• _Exercise brief_
Return each of the entries below precisely as it appears.

━━━━━ Recorded information

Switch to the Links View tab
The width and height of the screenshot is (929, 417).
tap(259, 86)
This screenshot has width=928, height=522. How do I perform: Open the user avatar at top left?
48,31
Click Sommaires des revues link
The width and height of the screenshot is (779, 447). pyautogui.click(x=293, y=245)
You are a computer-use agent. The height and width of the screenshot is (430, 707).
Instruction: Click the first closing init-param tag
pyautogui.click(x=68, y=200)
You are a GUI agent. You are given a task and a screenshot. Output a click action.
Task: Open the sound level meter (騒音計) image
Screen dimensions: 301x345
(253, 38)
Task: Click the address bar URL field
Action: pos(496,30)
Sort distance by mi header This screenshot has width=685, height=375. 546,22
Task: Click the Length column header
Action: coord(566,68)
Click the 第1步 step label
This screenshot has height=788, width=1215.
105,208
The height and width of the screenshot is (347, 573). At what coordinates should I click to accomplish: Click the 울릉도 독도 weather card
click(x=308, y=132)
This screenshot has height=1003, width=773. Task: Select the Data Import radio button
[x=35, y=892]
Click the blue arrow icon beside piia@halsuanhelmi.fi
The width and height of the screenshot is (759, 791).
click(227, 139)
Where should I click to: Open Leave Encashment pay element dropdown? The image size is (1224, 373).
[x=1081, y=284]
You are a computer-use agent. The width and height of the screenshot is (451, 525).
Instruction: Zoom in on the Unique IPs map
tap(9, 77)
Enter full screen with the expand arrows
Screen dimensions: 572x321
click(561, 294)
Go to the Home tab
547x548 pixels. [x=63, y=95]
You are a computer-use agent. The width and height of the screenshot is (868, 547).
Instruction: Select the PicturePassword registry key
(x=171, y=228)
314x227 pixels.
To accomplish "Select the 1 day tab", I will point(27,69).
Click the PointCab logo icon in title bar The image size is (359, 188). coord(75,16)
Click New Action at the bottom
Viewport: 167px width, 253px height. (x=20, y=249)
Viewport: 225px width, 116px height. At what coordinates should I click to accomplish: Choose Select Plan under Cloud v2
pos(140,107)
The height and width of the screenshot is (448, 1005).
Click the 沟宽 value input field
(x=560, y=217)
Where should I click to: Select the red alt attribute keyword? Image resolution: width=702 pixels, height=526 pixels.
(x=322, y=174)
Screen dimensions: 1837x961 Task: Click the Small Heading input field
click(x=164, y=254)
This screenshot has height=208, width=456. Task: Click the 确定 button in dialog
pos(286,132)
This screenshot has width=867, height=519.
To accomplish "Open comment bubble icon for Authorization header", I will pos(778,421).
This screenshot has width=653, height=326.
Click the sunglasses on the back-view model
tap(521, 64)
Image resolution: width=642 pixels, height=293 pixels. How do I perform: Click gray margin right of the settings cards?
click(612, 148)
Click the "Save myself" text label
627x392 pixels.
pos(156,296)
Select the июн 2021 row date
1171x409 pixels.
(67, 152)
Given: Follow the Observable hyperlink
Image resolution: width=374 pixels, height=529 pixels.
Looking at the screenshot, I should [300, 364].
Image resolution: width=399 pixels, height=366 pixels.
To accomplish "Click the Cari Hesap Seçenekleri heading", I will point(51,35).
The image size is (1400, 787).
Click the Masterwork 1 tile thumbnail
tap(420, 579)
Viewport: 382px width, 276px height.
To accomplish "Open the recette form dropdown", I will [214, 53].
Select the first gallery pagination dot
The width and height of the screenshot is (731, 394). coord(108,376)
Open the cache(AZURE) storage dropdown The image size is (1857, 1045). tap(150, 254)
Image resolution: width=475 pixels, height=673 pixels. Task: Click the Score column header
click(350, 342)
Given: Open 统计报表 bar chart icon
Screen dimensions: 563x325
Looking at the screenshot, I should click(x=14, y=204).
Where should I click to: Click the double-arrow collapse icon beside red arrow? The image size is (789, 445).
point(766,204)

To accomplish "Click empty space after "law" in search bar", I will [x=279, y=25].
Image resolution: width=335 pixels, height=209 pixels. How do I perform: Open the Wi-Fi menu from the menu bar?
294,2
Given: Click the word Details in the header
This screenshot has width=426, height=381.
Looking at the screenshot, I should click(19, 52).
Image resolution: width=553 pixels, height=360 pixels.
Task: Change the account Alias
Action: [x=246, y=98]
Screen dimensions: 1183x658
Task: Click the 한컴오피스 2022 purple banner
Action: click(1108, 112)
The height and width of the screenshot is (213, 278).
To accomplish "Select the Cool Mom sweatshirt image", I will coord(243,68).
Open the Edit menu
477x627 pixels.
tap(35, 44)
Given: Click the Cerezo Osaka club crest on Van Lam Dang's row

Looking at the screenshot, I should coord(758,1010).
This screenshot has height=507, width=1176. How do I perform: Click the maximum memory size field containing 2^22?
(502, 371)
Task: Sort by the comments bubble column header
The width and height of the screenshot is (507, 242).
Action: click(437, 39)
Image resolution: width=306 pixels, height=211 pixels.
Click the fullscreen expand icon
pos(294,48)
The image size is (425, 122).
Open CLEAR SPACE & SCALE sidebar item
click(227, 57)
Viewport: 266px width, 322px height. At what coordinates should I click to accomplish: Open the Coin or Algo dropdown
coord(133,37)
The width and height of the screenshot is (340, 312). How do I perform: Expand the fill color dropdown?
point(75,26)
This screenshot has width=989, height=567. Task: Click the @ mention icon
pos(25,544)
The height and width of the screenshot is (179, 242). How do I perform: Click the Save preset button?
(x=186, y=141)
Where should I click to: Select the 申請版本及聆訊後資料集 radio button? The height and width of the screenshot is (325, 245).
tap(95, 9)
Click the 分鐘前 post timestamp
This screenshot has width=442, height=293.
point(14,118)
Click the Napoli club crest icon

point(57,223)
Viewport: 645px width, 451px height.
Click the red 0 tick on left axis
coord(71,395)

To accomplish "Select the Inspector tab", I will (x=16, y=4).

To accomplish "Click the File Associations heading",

━━━━━━━━━━

• _Task solution_
Switch to the Links View tab
The width and height of the screenshot is (929, 417).
tap(259, 86)
This screenshot has width=928, height=522. How do I perform: Open the user avatar at top left?
48,31
Click Sommaires des revues link
The width and height of the screenshot is (779, 447). pyautogui.click(x=293, y=245)
You are a computer-use agent. The height and width of the screenshot is (430, 707).
Instruction: Click the first closing init-param tag
pyautogui.click(x=68, y=200)
You are a GUI agent. You are given a task and a screenshot. Output a click action.
Task: Open the sound level meter (騒音計) image
Screen dimensions: 301x345
(253, 38)
Task: Click the address bar URL field
Action: pos(496,30)
Sort distance by mi header This screenshot has width=685, height=375. 546,22
Task: Click the Length column header
Action: coord(566,68)
Click the 第1步 step label
This screenshot has height=788, width=1215.
105,208
The height and width of the screenshot is (347, 573). At what coordinates should I click to accomplish: Click the 울릉도 독도 weather card
click(x=308, y=132)
This screenshot has height=1003, width=773. Task: Select the Data Import radio button
[x=35, y=892]
Click the blue arrow icon beside piia@halsuanhelmi.fi
The width and height of the screenshot is (759, 791).
click(227, 139)
Where should I click to: Open Leave Encashment pay element dropdown? The image size is (1224, 373).
[x=1081, y=284]
You are a computer-use agent. The width and height of the screenshot is (451, 525).
Instruction: Zoom in on the Unique IPs map
tap(9, 77)
Enter full screen with the expand arrows
Screen dimensions: 572x321
click(561, 294)
Go to the Home tab
547x548 pixels. [x=63, y=95]
You are a computer-use agent. The width and height of the screenshot is (868, 547).
Instruction: Select the PicturePassword registry key
(x=171, y=228)
314x227 pixels.
To accomplish "Select the 1 day tab", I will point(27,69).
Click the PointCab logo icon in title bar The image size is (359, 188). coord(75,16)
Click New Action at the bottom
Viewport: 167px width, 253px height. (x=20, y=249)
Viewport: 225px width, 116px height. At what coordinates should I click to accomplish: Choose Select Plan under Cloud v2
pos(140,107)
The height and width of the screenshot is (448, 1005).
Click the 沟宽 value input field
(x=560, y=217)
Where should I click to: Select the red alt attribute keyword? Image resolution: width=702 pixels, height=526 pixels.
(x=322, y=174)
Screen dimensions: 1837x961 Task: Click the Small Heading input field
click(x=164, y=254)
This screenshot has height=208, width=456. Task: Click the 确定 button in dialog
pos(286,132)
This screenshot has width=867, height=519.
To accomplish "Open comment bubble icon for Authorization header", I will pos(778,421).
This screenshot has width=653, height=326.
Click the sunglasses on the back-view model
tap(521, 64)
Image resolution: width=642 pixels, height=293 pixels. How do I perform: Click gray margin right of the settings cards?
click(612, 148)
Click the "Save myself" text label
627x392 pixels.
pos(156,296)
Select the июн 2021 row date
1171x409 pixels.
(67, 152)
Given: Follow the Observable hyperlink
Image resolution: width=374 pixels, height=529 pixels.
Looking at the screenshot, I should [300, 364].
Image resolution: width=399 pixels, height=366 pixels.
To accomplish "Click the Cari Hesap Seçenekleri heading", I will point(51,35).
The image size is (1400, 787).
Click the Masterwork 1 tile thumbnail
tap(420, 579)
Viewport: 382px width, 276px height.
To accomplish "Open the recette form dropdown", I will [214, 53].
Select the first gallery pagination dot
The width and height of the screenshot is (731, 394). coord(108,376)
Open the cache(AZURE) storage dropdown The image size is (1857, 1045). tap(150, 254)
Image resolution: width=475 pixels, height=673 pixels. Task: Click the Score column header
click(350, 342)
Given: Open 统计报表 bar chart icon
Screen dimensions: 563x325
Looking at the screenshot, I should click(x=14, y=204).
Where should I click to: Click the double-arrow collapse icon beside red arrow? The image size is (789, 445).
point(766,204)

To accomplish "Click empty space after "law" in search bar", I will [x=279, y=25].
Image resolution: width=335 pixels, height=209 pixels. How do I perform: Open the Wi-Fi menu from the menu bar?
294,2
Given: Click the word Details in the header
This screenshot has width=426, height=381.
Looking at the screenshot, I should click(19, 52).
Image resolution: width=553 pixels, height=360 pixels.
Task: Change the account Alias
Action: [x=246, y=98]
Screen dimensions: 1183x658
Task: Click the 한컴오피스 2022 purple banner
Action: click(1108, 112)
The height and width of the screenshot is (213, 278).
To accomplish "Select the Cool Mom sweatshirt image", I will coord(243,68).
Open the Edit menu
477x627 pixels.
tap(35, 44)
Given: Click the Cerezo Osaka club crest on Van Lam Dang's row

Looking at the screenshot, I should coord(758,1010).
This screenshot has height=507, width=1176. How do I perform: Click the maximum memory size field containing 2^22?
(502, 371)
Task: Sort by the comments bubble column header
The width and height of the screenshot is (507, 242).
Action: click(437, 39)
Image resolution: width=306 pixels, height=211 pixels.
Click the fullscreen expand icon
pos(294,48)
The image size is (425, 122).
Open CLEAR SPACE & SCALE sidebar item
click(227, 57)
Viewport: 266px width, 322px height. At what coordinates should I click to accomplish: Open the Coin or Algo dropdown
coord(133,37)
The width and height of the screenshot is (340, 312). How do I perform: Expand the fill color dropdown?
point(75,26)
This screenshot has width=989, height=567. Task: Click the @ mention icon
pos(25,544)
The height and width of the screenshot is (179, 242). How do I perform: Click the Save preset button?
(x=186, y=141)
Where should I click to: Select the 申請版本及聆訊後資料集 radio button? The height and width of the screenshot is (325, 245).
tap(95, 9)
Click the 分鐘前 post timestamp
This screenshot has width=442, height=293.
point(14,118)
Click the Napoli club crest icon

point(57,223)
Viewport: 645px width, 451px height.
Click the red 0 tick on left axis
coord(71,395)

To accomplish "Select the Inspector tab", I will (x=16, y=4).

To accomplish "Click the File Associations heading",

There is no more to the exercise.